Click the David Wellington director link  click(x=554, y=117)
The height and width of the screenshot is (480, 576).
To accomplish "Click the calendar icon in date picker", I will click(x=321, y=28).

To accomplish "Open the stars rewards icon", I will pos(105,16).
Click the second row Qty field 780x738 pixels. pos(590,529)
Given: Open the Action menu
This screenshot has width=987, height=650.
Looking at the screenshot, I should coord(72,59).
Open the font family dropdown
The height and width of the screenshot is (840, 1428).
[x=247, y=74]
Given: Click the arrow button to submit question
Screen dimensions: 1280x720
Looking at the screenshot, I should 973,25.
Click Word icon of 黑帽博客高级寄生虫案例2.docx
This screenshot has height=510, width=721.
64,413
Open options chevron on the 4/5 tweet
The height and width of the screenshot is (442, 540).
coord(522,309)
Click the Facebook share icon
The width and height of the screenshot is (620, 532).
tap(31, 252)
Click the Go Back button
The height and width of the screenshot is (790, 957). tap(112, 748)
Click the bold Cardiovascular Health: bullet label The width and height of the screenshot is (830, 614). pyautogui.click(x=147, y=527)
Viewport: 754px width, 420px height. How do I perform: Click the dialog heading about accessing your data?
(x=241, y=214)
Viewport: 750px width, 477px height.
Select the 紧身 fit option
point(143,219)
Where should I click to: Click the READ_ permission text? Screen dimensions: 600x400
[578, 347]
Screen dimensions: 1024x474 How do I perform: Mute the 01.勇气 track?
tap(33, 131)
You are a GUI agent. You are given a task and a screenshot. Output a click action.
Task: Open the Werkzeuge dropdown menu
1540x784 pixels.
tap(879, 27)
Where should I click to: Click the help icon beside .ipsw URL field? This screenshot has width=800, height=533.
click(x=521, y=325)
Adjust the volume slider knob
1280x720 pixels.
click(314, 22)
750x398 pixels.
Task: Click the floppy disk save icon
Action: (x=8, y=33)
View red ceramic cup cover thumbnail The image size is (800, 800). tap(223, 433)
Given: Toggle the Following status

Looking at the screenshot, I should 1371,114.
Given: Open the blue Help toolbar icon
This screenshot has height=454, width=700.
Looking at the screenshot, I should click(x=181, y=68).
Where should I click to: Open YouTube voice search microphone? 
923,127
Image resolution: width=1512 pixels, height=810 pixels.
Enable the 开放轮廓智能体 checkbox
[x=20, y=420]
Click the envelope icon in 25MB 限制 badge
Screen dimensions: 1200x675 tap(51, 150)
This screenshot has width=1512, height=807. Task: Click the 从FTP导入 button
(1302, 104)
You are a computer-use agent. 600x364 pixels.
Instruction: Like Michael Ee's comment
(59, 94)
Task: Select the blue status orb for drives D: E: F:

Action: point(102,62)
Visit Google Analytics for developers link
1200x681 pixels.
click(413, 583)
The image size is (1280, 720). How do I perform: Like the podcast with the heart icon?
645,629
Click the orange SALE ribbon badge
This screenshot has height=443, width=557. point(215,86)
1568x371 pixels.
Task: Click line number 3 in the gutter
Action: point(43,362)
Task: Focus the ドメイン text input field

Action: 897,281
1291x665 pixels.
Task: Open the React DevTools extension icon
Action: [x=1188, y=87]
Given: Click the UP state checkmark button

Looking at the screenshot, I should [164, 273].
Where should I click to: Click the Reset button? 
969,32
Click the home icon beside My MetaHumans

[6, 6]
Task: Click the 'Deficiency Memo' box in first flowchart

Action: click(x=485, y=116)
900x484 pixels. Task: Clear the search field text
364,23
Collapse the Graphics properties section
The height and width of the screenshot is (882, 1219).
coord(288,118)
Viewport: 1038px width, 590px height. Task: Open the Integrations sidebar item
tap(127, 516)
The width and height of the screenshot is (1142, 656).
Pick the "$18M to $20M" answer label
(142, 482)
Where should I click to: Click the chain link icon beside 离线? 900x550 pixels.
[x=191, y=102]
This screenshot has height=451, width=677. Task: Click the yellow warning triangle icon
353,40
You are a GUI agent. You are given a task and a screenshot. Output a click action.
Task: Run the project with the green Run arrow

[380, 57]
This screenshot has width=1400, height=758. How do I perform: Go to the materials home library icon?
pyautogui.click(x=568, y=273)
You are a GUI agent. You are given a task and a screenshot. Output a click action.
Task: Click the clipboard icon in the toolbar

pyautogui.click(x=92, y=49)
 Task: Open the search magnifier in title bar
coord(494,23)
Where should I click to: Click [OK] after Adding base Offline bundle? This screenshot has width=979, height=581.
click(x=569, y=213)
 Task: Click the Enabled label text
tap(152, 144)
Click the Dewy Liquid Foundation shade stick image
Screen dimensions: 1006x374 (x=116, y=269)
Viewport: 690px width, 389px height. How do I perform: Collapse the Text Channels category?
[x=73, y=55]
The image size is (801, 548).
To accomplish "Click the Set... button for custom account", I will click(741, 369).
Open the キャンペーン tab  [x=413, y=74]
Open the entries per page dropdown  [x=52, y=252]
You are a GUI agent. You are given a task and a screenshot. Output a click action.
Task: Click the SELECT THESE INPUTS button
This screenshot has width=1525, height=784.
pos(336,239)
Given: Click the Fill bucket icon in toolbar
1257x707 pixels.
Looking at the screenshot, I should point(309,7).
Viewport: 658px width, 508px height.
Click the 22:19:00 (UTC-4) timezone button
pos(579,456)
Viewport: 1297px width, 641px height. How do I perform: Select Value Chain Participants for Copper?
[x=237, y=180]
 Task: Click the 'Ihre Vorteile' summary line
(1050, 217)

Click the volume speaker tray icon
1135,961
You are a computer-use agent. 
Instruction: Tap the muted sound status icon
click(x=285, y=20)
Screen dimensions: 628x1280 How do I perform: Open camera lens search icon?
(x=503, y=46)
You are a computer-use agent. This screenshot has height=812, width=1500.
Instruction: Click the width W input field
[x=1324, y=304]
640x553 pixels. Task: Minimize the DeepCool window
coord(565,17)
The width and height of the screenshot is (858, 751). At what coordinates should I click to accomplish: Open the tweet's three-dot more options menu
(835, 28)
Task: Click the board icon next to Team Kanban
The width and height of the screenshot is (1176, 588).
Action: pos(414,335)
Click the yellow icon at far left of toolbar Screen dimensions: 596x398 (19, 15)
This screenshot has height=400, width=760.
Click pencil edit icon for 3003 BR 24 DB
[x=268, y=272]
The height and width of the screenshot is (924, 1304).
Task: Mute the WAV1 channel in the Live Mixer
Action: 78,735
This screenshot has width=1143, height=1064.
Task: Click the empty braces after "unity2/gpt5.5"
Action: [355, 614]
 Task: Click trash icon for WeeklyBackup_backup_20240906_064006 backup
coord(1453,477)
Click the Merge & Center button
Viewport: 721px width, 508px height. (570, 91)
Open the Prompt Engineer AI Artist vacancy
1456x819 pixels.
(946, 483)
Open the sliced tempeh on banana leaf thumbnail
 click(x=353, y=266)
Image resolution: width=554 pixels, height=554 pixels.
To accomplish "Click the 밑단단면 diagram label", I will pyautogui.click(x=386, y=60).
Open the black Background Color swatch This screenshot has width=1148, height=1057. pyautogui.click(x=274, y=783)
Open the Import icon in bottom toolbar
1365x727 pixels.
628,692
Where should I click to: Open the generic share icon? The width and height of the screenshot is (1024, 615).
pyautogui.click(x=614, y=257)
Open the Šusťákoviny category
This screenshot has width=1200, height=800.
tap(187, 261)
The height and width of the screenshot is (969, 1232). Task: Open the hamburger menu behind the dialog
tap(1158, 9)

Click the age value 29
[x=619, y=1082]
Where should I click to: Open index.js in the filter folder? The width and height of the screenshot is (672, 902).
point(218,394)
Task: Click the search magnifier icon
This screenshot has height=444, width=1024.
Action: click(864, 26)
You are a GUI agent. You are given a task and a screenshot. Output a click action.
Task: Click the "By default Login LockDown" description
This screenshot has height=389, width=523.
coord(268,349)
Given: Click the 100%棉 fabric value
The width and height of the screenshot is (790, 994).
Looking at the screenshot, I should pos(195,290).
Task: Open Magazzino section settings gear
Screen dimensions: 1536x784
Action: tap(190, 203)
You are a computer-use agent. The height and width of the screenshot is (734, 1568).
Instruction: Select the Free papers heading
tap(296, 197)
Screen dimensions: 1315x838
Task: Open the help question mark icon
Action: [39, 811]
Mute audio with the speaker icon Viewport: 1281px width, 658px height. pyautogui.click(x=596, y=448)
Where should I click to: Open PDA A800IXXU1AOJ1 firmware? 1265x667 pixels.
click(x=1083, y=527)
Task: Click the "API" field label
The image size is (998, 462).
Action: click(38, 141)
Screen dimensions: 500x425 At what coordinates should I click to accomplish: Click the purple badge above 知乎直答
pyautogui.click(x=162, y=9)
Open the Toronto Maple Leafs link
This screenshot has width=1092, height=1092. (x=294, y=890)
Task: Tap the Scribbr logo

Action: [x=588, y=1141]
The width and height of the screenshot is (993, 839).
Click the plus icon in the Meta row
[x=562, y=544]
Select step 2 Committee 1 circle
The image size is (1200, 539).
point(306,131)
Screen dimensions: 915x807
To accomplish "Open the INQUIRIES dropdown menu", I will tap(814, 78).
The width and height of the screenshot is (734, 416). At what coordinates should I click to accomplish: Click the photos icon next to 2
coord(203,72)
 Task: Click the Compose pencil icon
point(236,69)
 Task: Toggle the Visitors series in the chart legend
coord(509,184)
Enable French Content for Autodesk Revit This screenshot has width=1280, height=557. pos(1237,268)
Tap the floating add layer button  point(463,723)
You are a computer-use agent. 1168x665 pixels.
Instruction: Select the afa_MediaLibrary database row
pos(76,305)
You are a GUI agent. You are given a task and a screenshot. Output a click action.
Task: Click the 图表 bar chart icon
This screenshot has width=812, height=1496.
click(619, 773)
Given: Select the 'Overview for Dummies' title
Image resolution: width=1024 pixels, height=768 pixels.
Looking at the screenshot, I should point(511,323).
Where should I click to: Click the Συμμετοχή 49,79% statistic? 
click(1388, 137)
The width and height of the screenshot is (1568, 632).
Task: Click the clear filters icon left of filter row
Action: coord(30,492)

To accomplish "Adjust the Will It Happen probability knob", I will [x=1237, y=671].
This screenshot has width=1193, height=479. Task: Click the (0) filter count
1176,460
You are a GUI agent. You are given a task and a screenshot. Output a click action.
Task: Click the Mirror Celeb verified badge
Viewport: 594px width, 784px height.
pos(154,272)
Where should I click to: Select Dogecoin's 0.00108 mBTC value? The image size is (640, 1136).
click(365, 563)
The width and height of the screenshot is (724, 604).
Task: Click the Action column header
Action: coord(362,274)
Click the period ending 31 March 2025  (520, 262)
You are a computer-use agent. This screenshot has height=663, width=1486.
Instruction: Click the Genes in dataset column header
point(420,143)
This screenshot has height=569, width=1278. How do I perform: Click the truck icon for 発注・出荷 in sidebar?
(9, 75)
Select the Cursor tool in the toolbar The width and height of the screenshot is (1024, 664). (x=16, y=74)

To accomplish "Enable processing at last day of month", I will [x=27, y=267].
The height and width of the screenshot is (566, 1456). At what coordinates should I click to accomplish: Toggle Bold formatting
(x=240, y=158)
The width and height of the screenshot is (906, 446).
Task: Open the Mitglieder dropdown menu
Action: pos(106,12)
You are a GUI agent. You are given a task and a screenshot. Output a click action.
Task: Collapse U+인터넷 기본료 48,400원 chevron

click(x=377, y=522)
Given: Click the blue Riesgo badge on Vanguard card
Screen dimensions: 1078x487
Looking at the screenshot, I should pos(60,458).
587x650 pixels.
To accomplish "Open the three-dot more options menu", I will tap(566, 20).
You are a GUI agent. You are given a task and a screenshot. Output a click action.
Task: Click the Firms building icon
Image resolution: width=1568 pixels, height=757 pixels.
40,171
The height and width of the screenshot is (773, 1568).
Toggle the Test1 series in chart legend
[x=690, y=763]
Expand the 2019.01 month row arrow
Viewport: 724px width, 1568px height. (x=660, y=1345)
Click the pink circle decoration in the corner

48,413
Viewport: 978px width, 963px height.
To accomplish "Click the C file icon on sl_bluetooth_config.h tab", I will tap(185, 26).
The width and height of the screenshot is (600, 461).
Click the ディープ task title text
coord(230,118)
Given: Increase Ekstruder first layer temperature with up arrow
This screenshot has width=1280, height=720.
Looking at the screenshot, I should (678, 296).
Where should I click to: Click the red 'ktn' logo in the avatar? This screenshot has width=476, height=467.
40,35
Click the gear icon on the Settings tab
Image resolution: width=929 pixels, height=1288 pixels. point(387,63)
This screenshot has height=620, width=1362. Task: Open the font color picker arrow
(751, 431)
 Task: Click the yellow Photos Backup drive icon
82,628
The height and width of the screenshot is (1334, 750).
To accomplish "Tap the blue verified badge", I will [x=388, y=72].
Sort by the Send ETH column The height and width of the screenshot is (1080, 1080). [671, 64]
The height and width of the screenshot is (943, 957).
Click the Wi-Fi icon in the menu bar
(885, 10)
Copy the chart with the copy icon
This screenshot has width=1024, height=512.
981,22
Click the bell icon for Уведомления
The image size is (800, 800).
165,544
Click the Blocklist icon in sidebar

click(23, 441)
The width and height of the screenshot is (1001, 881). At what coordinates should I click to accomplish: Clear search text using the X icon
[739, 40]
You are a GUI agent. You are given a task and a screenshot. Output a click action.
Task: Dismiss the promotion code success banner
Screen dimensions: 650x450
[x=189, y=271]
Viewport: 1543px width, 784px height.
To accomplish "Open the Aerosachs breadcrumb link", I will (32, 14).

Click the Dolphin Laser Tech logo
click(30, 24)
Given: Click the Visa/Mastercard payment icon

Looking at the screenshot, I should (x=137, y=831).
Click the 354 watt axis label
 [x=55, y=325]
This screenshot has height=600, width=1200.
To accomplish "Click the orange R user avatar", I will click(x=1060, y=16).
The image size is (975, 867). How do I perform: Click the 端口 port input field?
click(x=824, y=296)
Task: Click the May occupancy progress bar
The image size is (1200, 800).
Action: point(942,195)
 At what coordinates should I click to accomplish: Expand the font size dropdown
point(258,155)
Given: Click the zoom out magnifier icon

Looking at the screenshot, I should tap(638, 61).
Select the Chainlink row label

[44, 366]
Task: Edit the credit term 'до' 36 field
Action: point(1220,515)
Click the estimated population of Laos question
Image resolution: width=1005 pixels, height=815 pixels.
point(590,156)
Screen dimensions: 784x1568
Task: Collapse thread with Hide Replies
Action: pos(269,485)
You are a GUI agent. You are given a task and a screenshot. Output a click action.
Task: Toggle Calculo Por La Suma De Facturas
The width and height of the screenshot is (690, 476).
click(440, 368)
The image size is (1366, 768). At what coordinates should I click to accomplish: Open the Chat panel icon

┄┄┄┄┄┄┄┄┄┄┄┄┄┄┄┄┄┄┄┄

### EXERCISE PROMPT
Look above for the line with "Task: Click the clipboard icon in the toolbar" and the line with "Open the キャンペーン". Retype those two lines and every line between them exactly, adding nothing.

### SOLUTION TO THIS EXERCISE
Task: Click the clipboard icon in the toolbar

pyautogui.click(x=92, y=49)
 Task: Open the search magnifier in title bar
coord(494,23)
Where should I click to: Click [OK] after Adding base Offline bundle? This screenshot has width=979, height=581.
click(x=569, y=213)
 Task: Click the Enabled label text
tap(152, 144)
Click the Dewy Liquid Foundation shade stick image
Screen dimensions: 1006x374 (x=116, y=269)
Viewport: 690px width, 389px height. How do I perform: Collapse the Text Channels category?
[x=73, y=55]
The image size is (801, 548).
To accomplish "Click the Set... button for custom account", I will click(741, 369).
Open the キャンペーン tab  [x=413, y=74]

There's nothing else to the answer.